Load current waveform showing the load change.

Load current waveform.

FFT analysis of load current.
Figure 16 shows the FFT analysis of voltage waveform of the load. The THD is found to be 4.66% which is within the permissible limit.
Figures 17 to 21 shows the source power and load power waveforms and switch status for case I scenario of Table 4.

Solar power.

Wind power.

Battery power.

Load power.

Switch status for Case I in Table 4.
Figures 22 to 26 shows the source power and load power waveforms and switch status for case II scenario of Table 4.

Solar power.

Wind power.

Battery power.

Load power.

Switch status for Case II in Table 4.
Figure 27 shows the switch status when solar power changes from 2000 to 1000 W at 2.5 s when wind power and load is constant at 1000 and 2500 W, respectively.

Switch status for Case III in Table 4.
Figure 28 shows the switch status when solar power is constant at 500 W, and wind changes from 500 to 900 W at time 2 s, the load remains constant at 1000 W.

Switch status for Case IV in Table 4.
Figure 29 shows the switch status when no appreciable wind or solar power is generated and when constant load of 1000 W is present. Battery is discharged to meet the load in such a condition.

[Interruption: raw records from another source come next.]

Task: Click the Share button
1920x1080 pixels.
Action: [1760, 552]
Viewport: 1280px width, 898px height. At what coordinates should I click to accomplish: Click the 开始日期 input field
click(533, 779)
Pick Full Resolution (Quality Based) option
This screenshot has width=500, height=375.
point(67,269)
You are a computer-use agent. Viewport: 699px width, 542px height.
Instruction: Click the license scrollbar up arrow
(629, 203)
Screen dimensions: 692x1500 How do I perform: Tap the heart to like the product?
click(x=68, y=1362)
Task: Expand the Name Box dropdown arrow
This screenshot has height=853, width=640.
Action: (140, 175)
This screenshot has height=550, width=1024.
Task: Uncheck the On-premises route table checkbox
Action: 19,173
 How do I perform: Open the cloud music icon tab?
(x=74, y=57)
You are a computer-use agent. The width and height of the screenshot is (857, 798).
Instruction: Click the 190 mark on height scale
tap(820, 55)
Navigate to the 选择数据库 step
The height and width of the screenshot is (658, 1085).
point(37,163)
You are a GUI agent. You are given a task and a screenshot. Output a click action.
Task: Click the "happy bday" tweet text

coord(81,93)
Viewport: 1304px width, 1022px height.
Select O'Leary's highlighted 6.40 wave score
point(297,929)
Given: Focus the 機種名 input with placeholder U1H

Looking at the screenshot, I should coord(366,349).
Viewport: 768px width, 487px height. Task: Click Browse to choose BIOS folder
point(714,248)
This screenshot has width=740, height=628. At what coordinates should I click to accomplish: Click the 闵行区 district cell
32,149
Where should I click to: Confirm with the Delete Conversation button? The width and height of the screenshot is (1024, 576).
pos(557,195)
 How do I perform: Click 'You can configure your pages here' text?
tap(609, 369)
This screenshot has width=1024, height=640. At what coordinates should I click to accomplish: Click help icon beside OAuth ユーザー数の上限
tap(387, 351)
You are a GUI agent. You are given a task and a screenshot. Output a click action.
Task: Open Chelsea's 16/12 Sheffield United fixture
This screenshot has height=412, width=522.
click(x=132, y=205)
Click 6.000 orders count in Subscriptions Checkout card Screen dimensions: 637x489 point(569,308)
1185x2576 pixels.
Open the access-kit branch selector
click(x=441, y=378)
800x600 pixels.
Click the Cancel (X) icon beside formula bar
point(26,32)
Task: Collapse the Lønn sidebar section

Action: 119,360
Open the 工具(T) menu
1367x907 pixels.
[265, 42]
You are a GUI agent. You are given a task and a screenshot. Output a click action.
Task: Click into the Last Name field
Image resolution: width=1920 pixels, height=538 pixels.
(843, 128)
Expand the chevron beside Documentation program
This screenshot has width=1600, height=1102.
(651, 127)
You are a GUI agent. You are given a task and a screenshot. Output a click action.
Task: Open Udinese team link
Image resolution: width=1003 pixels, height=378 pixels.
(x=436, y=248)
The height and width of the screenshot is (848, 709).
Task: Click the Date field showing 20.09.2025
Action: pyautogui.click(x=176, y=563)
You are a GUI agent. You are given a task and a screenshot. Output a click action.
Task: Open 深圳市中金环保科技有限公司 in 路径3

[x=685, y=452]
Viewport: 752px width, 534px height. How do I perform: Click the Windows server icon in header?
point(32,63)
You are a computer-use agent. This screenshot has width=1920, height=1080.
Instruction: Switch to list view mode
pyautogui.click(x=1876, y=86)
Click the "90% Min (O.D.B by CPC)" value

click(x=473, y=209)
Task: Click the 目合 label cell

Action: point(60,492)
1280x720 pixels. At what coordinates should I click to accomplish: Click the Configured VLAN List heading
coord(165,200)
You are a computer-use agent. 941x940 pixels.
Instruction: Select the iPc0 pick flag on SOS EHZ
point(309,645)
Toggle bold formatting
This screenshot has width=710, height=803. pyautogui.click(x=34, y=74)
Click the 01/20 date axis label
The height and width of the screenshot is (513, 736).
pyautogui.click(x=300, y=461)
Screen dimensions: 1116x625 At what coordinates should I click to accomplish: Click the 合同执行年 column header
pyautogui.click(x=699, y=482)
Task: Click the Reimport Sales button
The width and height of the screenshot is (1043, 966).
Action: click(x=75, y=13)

Switch status for Case V in Table 4.
Conclusion
The Microgrid system using two renewable sources namely, solar PV and wind generator and a battery feeding an inverter supplying a load, is modeled and implemented using Matlab/simulink environment. From the results it can be seen that the load is supplied with a stable voltage at constant frequency irrespective of load change. It can also be seen that the variation in input power due to uncontrollable nature of source is also effectively controlled by the inverter control technique. The droop control technique is used to stabilize the voltage and frequency of the inverter during autonomous mode of operation.
Droop Control Technique is implemented for inverter to improve the voltage and frequency stability of a Microgrid during autonomous mode of operation. The Microgrid is designed using three sources; i.e., Solar PV, Wind Generator and Battery. The total capacity of the designed microgrid is 2.5 kW. Solar PV and Wind Turbine Generator were designed for 2 kW and 1 kW each. Lithium Ion Battery (four in number) with a capacity of 12 V, 100 Ah, connected in series is used to form the battery bank. Parallel RL loads were varied at different time intervals to test the stability of the microgrid system.
Stability of the system was tested during load variations. The voltage and frequency were found to be stable during load variations. The output voltage of the inverter was found to be stable at 400 V and the output frequency of the inverter was also maintained at 50 Hz. The output voltage conforms to IEC 60038 Standards, voltage: 400 V ± 10%, 50 Hz, three-phase supply. The THD in current waveform is found to be 4.66% and THD in voltage waveform is 4.93%, which is also within the permissible level.
The energy management system is also implemented for efficient source selection. It controls the power flow between local generation and load requirement. The battery bank provides inertia to the system by acting as the buffer between local generation and load requirement. The solar source is considered as the primary source or main source, as it is the source with highest rating in the simulation model which is being considered.
Limitations
As the simulation model has many complex subsystems, the time taken for completing one run of simulation after any system change takes long. The time taken for completion of simulation has to be reduced by optimizing solution and integration techniques.
The simulation results have to be validated. Hardware implementation of the simulation model is to be done. And the work has to be verified experimentally.
Footnotes
Declaration of conflicting interests
The author(s) declared no potential conflicts of interest with respect to the research, authorship, and/or publication of this article.
Funding
The author(s) disclosed receipt of the following financial support for the research, authorship, and/or publication of this article: This work is funded by WOS-A, KIRAN DIVISION, Ministry of Science & Technology, Dept. of Science & Technology, Government of India.